> [Soal Dikerjakan]:
Tuliskan kelanjutan artikel profil Anies Baswedan di bawah, dimulai tepat setelah kalimat terakhirnya.
=== Petikan Teks ===
Menuju konten utama
Anies Baswedan (Bagian 2)

"Kampanye Saya Dua Bulan Ini Seperti Perjalanan Spiritual"

Anies Baswedan membagi pandangannya tentang berbagai persoalan yang merundung Jakarta berikut cara-cara yang ia tawarkan untuk mengatasinya.

Mantan Menteri Pendidikan dan Kebudayaan Republik Indonesia Anies Baswedan. TIRTO/Andrey Gromico

tirto.id - Ia dikenal dengan citra kebapakan, pendidik, dan dalam banyak kesempatan disebut sebagai negarawan. Sejak 2007 ia menjabat Rektor Universitas Paramadina dan namanya semakin luas dikenal sebagai tokoh publik setelah mendirikan Yayasan Indonesia Mengajar pada akhir 2009. Kiprahnya di Indonesia Mengajar membuatnya banyak mendapatkan pujian, simpati, dan dukungan dari berbagai kalangan.

Pada September 2013, ia membidani sebuah organisasi relawan bernama Gerakan Turun Tangan. Mengusung tagline "Melunasi Janji Kemerdekaan," gerakan ini menarik perhatian banyak anak muda. “Janji itu adalah melindungi, menyejahterakan, mencerdaskan, dan membuat keadilan sosial bagi seluruh rakyat Indonesia,” katanya di banyak kesempatan.

Dengan pertama-tama didukung oleh mereka yang pernah aktif di Indonesia Mengajar, gerakan ini dengan cepat tumbuh menjadi kampanye massif dan simpatik, terlebih di internet. Ajakan-ajakan untuk berbuat sesuatu untuk negeri, motivasi untuk terlibat dalam berbagai urusan bersama, seruan untuk melunasi janji kemerdekaan wara-wiri di berbagai media sosial, dikemas dengan sangat menarik melalui foto-foto inspiratif, meme, video.

Di pilpres 2014, ia yang pernah menjadi deklarator ormas Nasional Demokrat—sebelum berubah menjadi partai—pada Februari 2010 dan mengikuti Konvensi Calon Presiden Partai Demokrat pada Agustus 2013, akhirnya mendukung Jokowi. Perannya cukup besar untuk kampanye pemenangan Jokowi-JK. Atas jerih payah itu, dan tentu saja rekam jejaknya, ia kemudian menjadi Menteri Pendidikan dan Kebudayaan.
=== Data Mentah ===
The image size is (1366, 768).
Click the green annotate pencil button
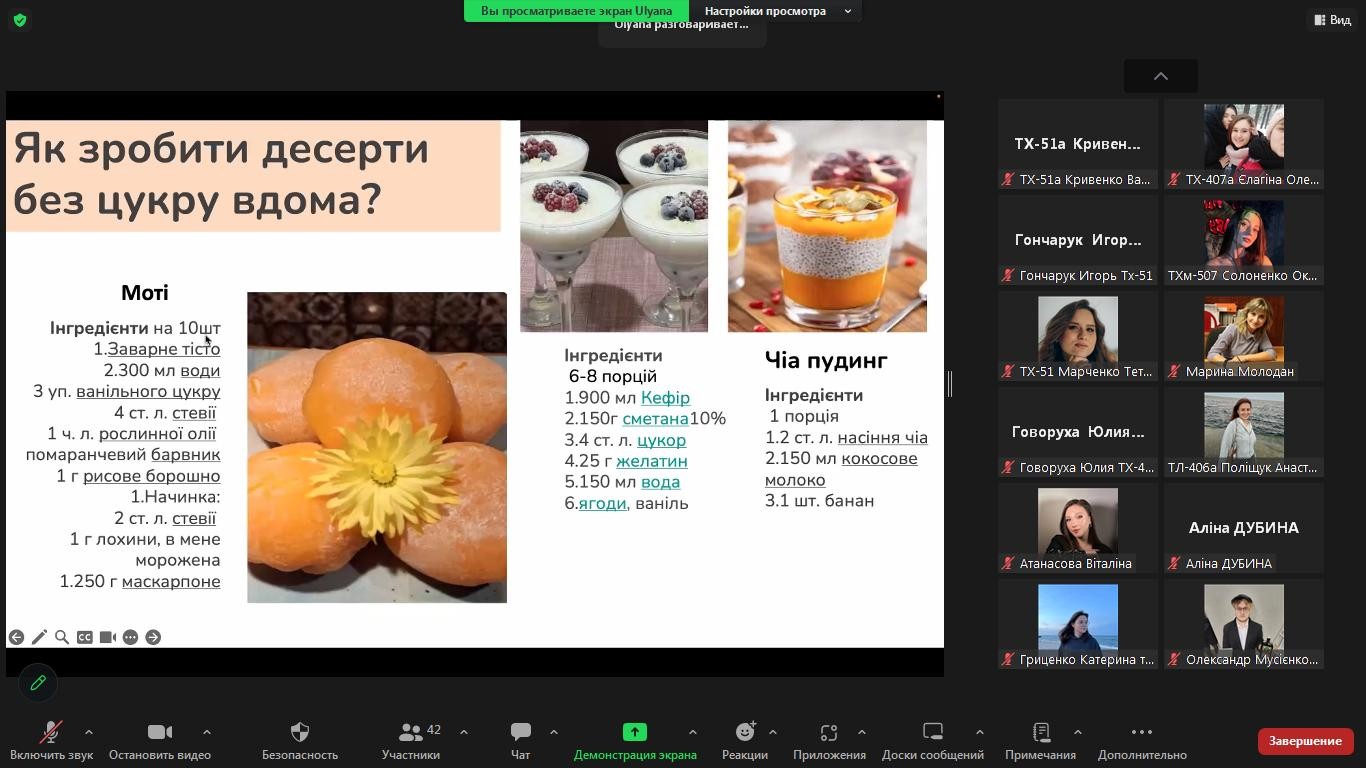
===
> [Sebagai Tanggapan]:
"Saya kira enggak usah saya promosikan, semua juga sudah tahu, dia perintis Indonesia Mengajar," kata Presiden Jokowi saat perkenalan Kabinet Kerja di halaman Istana Merdeka, 26 Oktober 2014.

Tapi sayang, jabatan itu tak bertahan lama di tangannya. Pada 27 Juli 2016 ia dicopot. "Ya, namanya amanat. Amanat itu diberikan, dijalankan. Ditarik, ya dilepaskan. Saya katakan kalau untuk reshuffle dan lainnya biasa itu," katanya menanggapi keputusan Jokowi. "Saya menempatkan diri seperti senopati. Raja memberikan perintah berangkat ke laga di gelanggang pendidikan, itu laga yang ditugaskan ke saya. Ketika senopati ditarik, ya senopati harus siap ditarik. Siap dikirim dan siap ditarik, enggak tanya lagi."

Setelah dua bulan menjadi "pengangguran politik", namanya muncul dalam bursa hingga ditetapkan menjadi calon Gubernur DKI Jakarta, didukung oleh Partai Gerindra dan Partai Keadilan Sejahtera, atas prakarsa Prabowo Subianto, orang yang menjadi lawan politiknya pada Pilpres 2014.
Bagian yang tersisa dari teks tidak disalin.